- TESTO FORNITO
NATO ed Europa, le bugie di Trump

In superficie può apparire che Il viaggio di Trump in Europa sia andato meno peggio di quanto si potesse temere. Il Presidente USA ha evitato in pubblico quegli atteggiamenti anti-Alleati e anti-NATO, che non aveva risparmiato in campagna elettorale e, nella dichiarazione dei G7 a Taormina, ha accettato qualche ambigua frase sulla libertà di commercio (contraddetta peraltro dagli insulti lanciati in privato ai cattivi tedeschi, che hanno il torto di fare buoni prodotti ed esportarli in America). Col Papa ha finto sorrisi, rispetto e concordanza di idee sui grandi temi dell’umanità, e al suo ritorno ha twittato “Tutto bene, grande lavoro per gli USA etc.”.

Ma la sostanza delle cose è differente. Non penso alla questione dell’immigrazione, sul quale il diritto di ciascun Paese a salvaguardare le proprie frontiere e stabilire quote limite, fortemente sostenuto da Trump e dalla May, mi pare del tutto accettabile. Mi riferisco al problema del clima. Trump non ha ancora detto che si ritirerà dagli Accordi di Parigi, ma è giudicato assai probabile che nelle prossime settimane lo faccia. Gli Stati Uniti verranno così a trovarsi praticamente soli rispetto agli altri G7, ma anche alla Cina e alla Russia, e la loro assenza svuoterà gli Accordi di gran parte de loro contenuto e forse li condannerà all’irrilevanza. Così, questo incredibile personaggio avrà fatto in un colpo solo molto più danno alla Terra e ai suoi abitanti sul lungo termine di quanto possa farlo un’esplosione nucleare.

- DATI DEL DATASET

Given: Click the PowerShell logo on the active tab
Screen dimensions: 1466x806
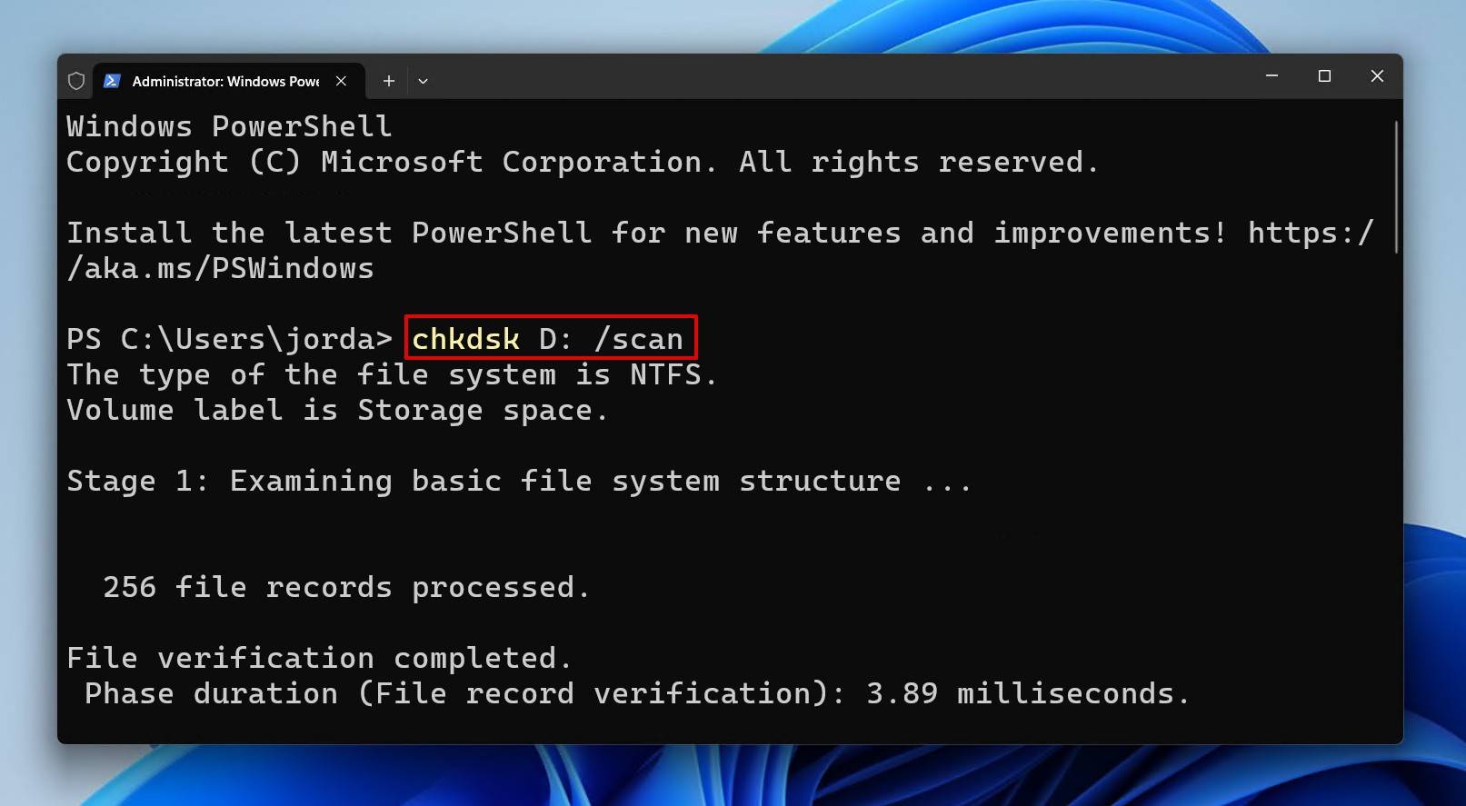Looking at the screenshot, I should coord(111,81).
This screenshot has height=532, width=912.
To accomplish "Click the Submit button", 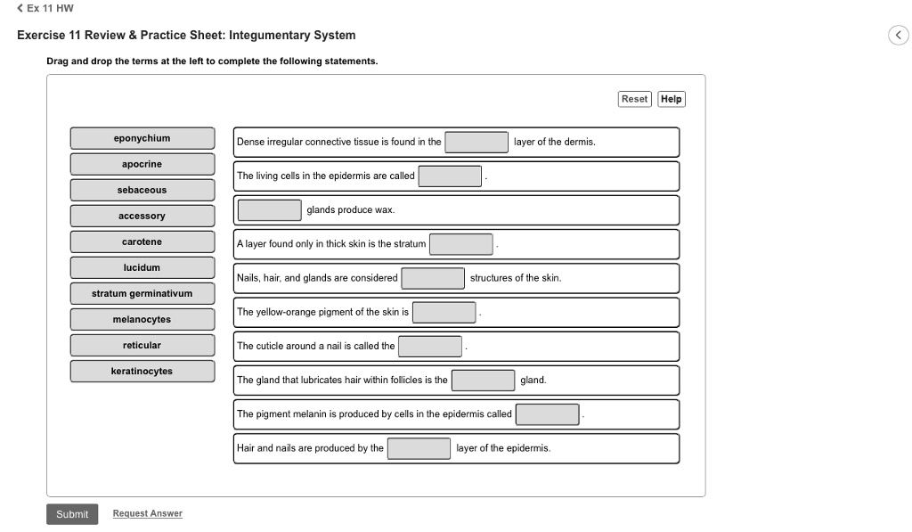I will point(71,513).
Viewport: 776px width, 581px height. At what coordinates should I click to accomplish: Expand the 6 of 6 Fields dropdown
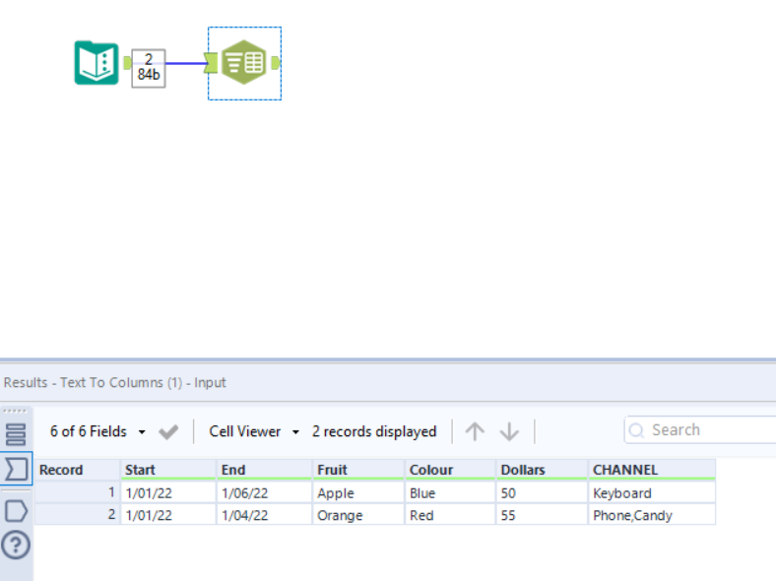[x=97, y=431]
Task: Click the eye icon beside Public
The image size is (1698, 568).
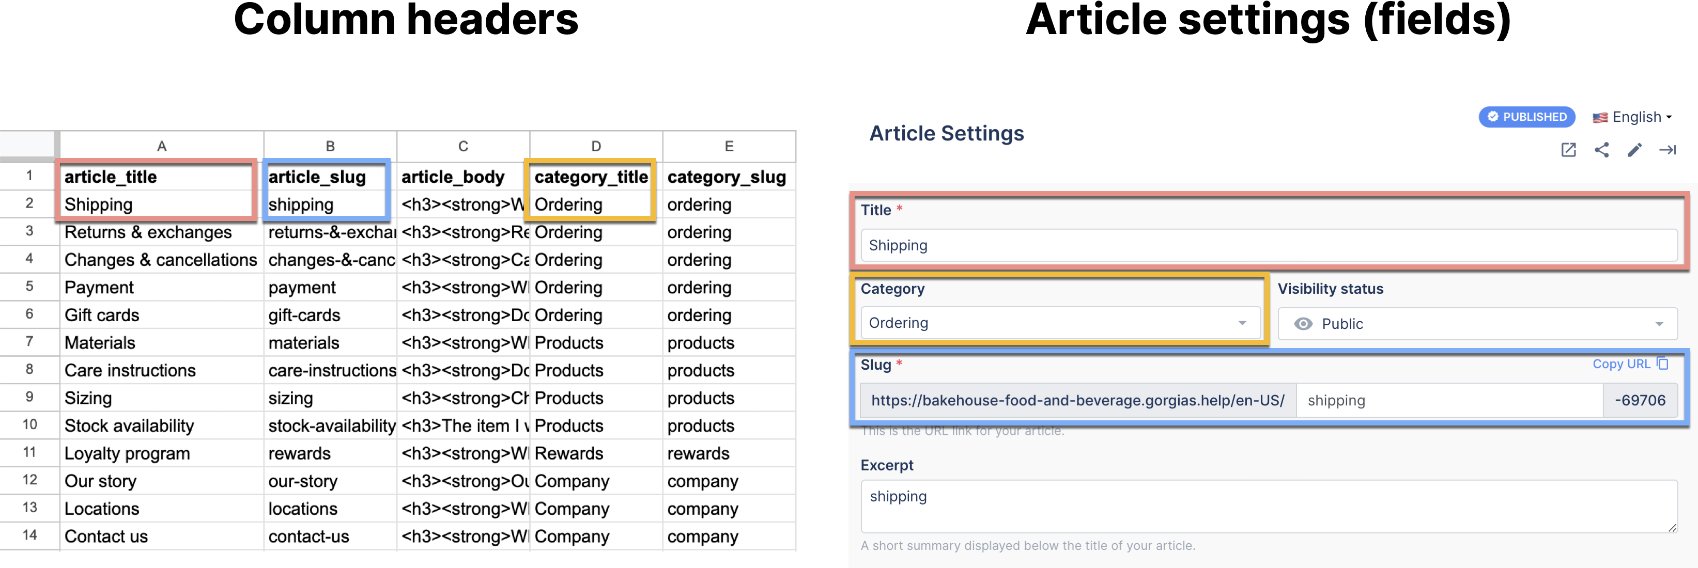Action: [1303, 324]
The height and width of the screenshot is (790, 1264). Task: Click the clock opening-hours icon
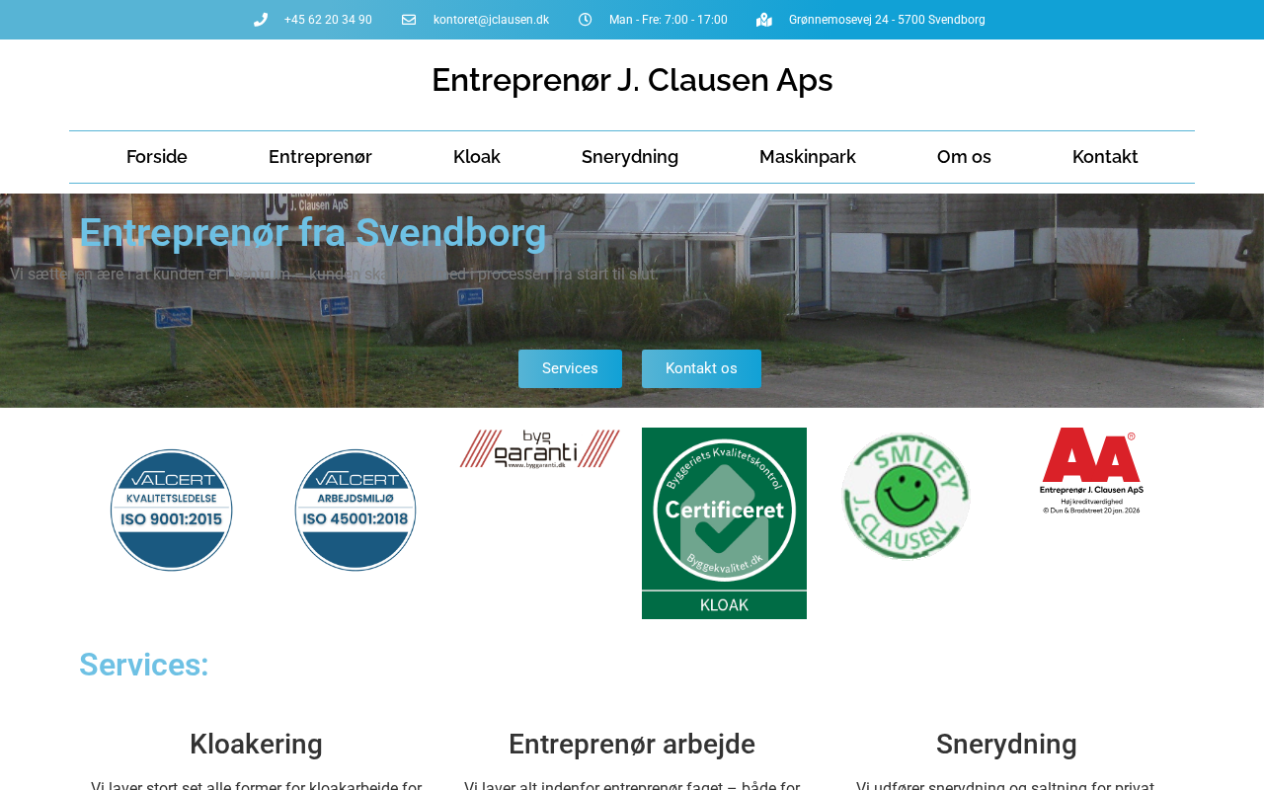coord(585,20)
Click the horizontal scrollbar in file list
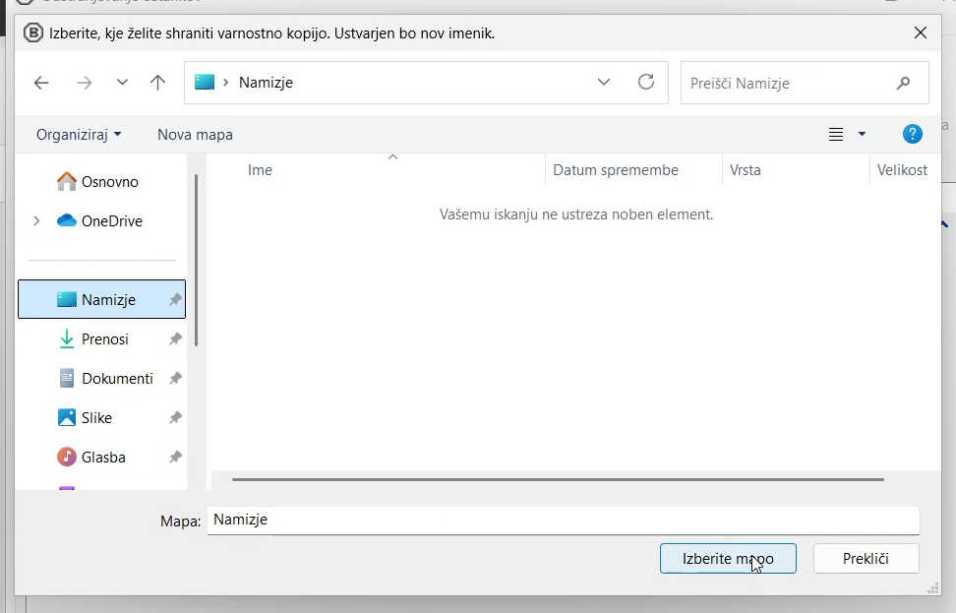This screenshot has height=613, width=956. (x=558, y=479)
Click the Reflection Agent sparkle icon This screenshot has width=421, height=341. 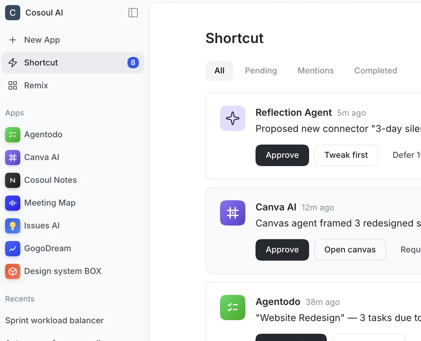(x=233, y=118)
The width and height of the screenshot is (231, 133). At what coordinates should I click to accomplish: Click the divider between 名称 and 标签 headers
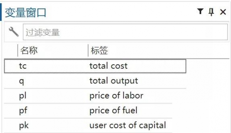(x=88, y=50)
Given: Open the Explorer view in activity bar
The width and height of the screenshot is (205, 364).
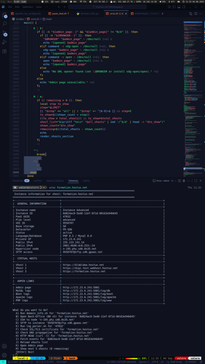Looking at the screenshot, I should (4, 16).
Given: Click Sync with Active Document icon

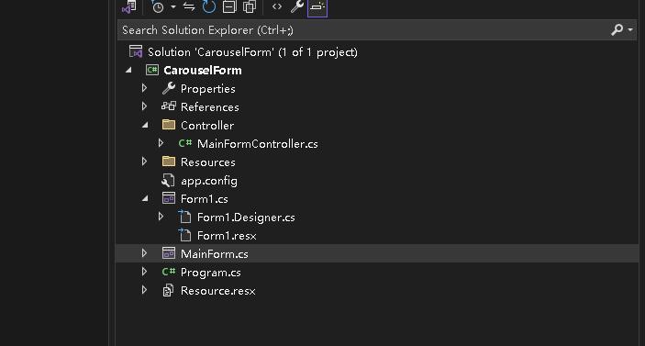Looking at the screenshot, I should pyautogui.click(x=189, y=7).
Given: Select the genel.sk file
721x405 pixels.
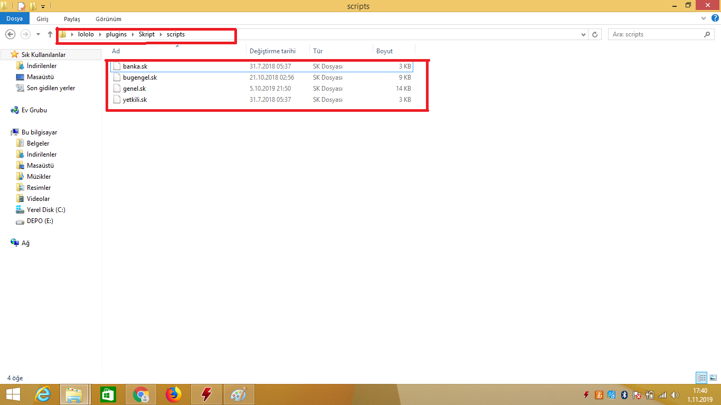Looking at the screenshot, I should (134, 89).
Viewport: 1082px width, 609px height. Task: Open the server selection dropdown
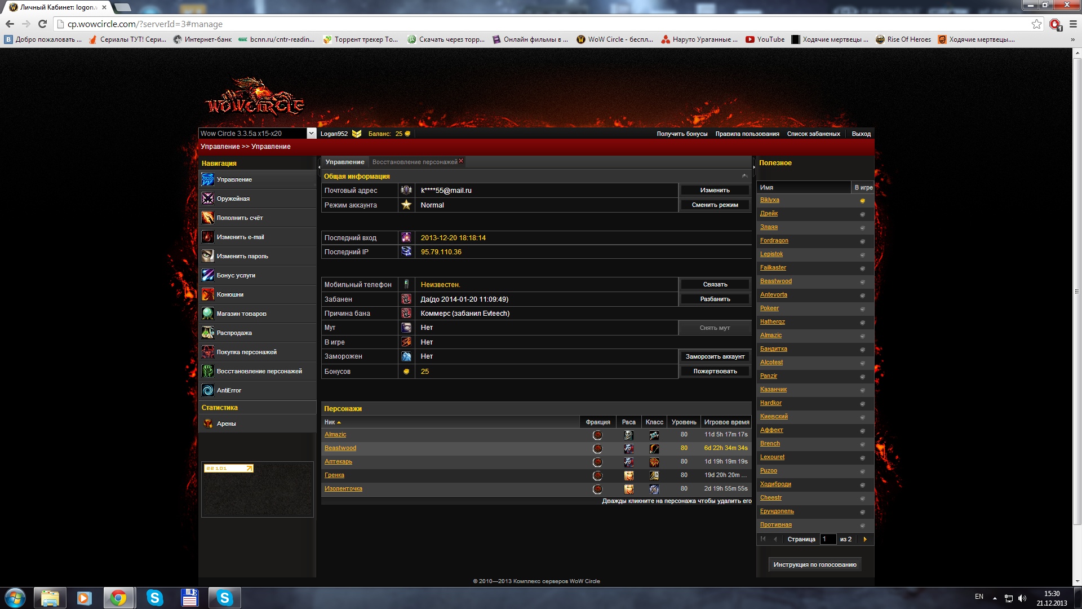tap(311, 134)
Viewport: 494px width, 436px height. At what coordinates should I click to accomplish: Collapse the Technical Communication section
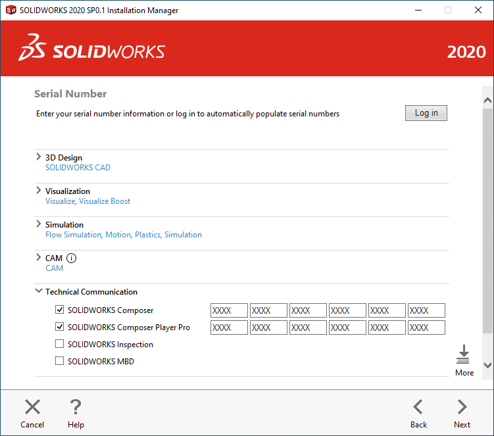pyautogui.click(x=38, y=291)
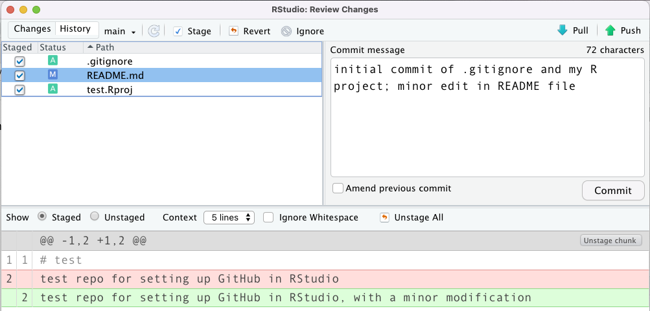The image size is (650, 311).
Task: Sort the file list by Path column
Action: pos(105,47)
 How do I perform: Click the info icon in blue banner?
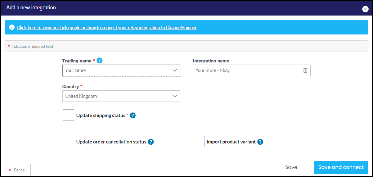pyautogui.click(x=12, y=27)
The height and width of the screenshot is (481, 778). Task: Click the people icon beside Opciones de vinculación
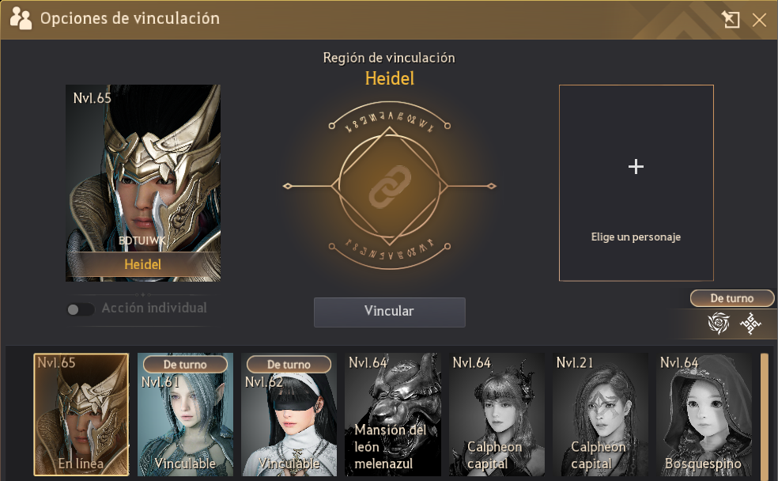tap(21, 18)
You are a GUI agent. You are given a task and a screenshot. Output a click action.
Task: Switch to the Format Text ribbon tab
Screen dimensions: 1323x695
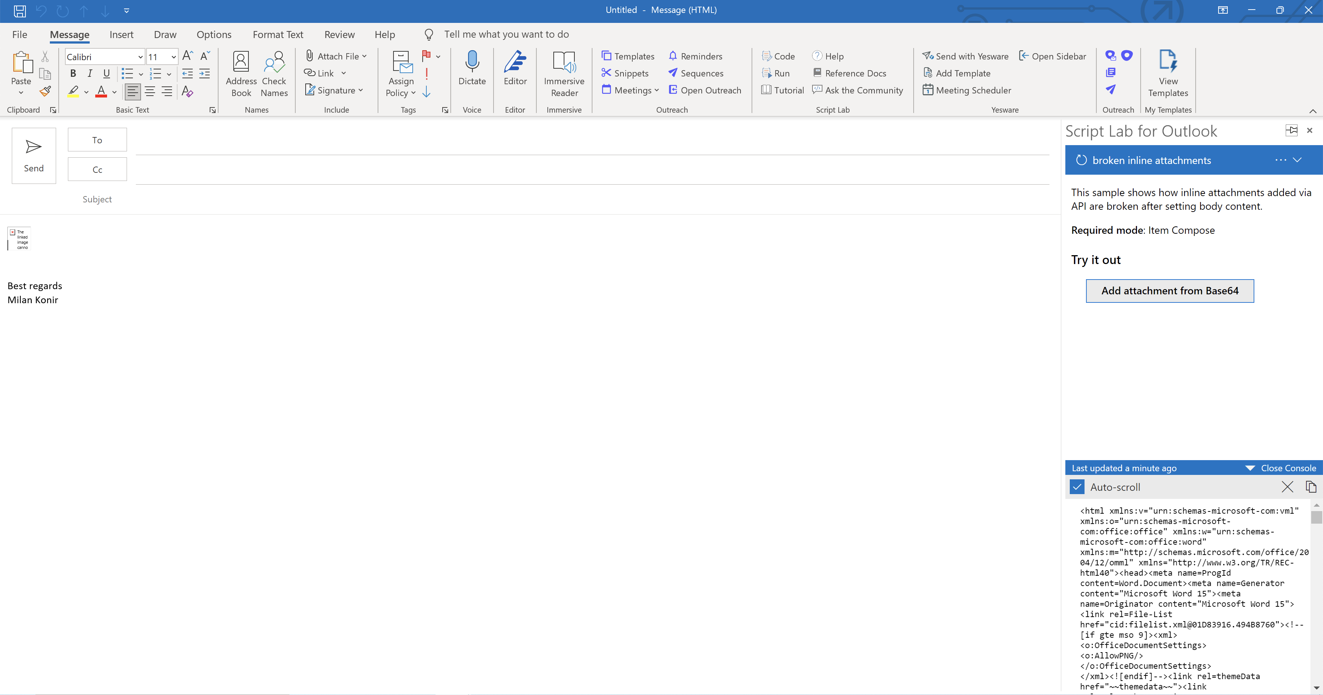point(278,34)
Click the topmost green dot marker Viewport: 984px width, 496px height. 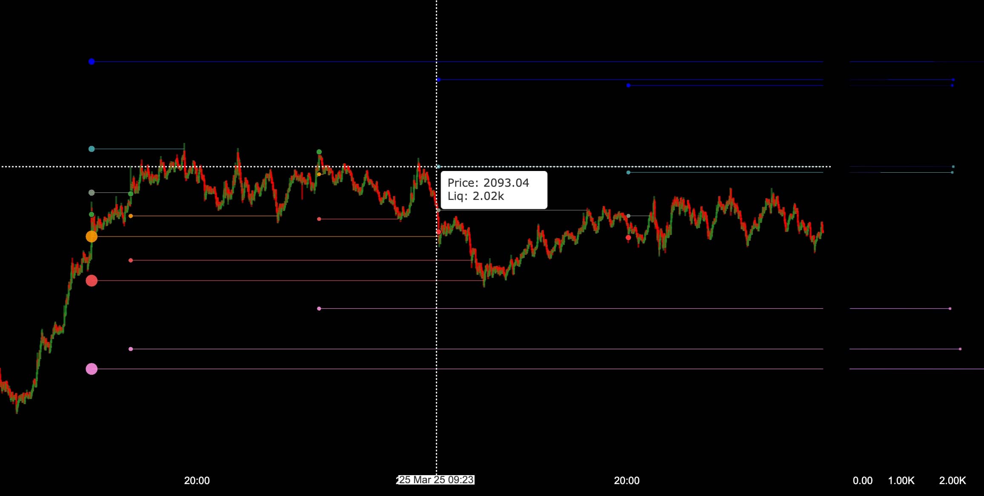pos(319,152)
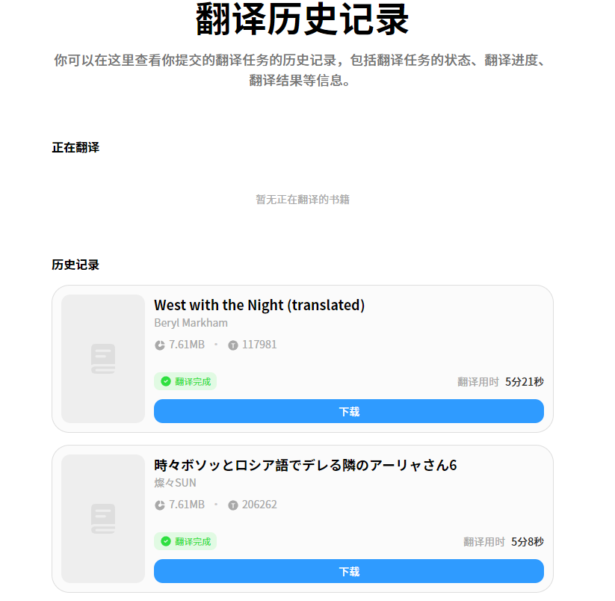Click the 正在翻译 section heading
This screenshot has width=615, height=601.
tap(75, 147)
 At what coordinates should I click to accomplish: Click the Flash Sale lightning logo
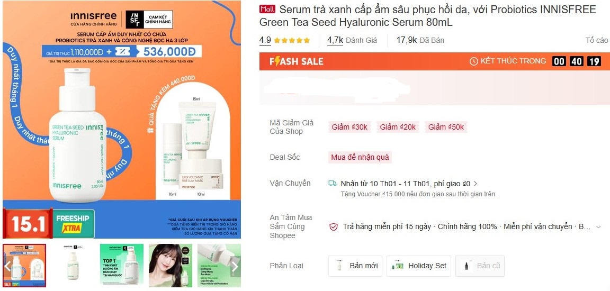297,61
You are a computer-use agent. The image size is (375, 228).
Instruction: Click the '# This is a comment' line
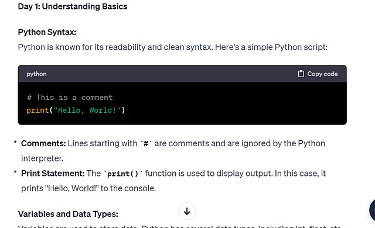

- COMPITO DA SVOLGERE
Prosegua l'articolo su Trump, la NATO e l'Europa riportato sopra, riprendendo subito dopo l'ultima frase presente.

- RISPOSTA AL COMPITO
Anche sulla NATO, malgrado le ripetute manifestazioni di interesse e di appoggio (non si parla più di obsolescenza), non credo ci sia da essere troppo rassicurati. L’aver convinto l’Alleanza ad assumersi un ruolo diretto contro il terrorismo è certamente un fatto positivo (mi chiedo che cosa ci si aspettasse a farlo). Il Segretario Generale Stoltenberg ha chiarito che non si tratterà di ruolo “combattente”, ma di “intelligence”. Va bene così, non vorrei davvero vedere di nuovo la NATO invischiata sul terreno in Medio Oriente o altrove. Ma l’Alleanza ha risorse molto ampie in materia di sorveglianza e controllo e deve costituire il punto di raccordo per l’azione antiterrorista dei suoi membri più esposti. Il terrorismo è una forma di guerra e un’Alleanza difensiva non può ignorarla. A proposito, qualcuno si chiede se la NATO dovrebbe intervenire in caso di attacco nord-corano a navi o installazioni militari degli Stati Uniti nel Pacifico. La risposta, a termini del Trattato di Washington, che delimita chiaramente l’area geografica di applicazione, è No, il che non impedisce che alcuni alleati possano o vogliano intervenire individualmente.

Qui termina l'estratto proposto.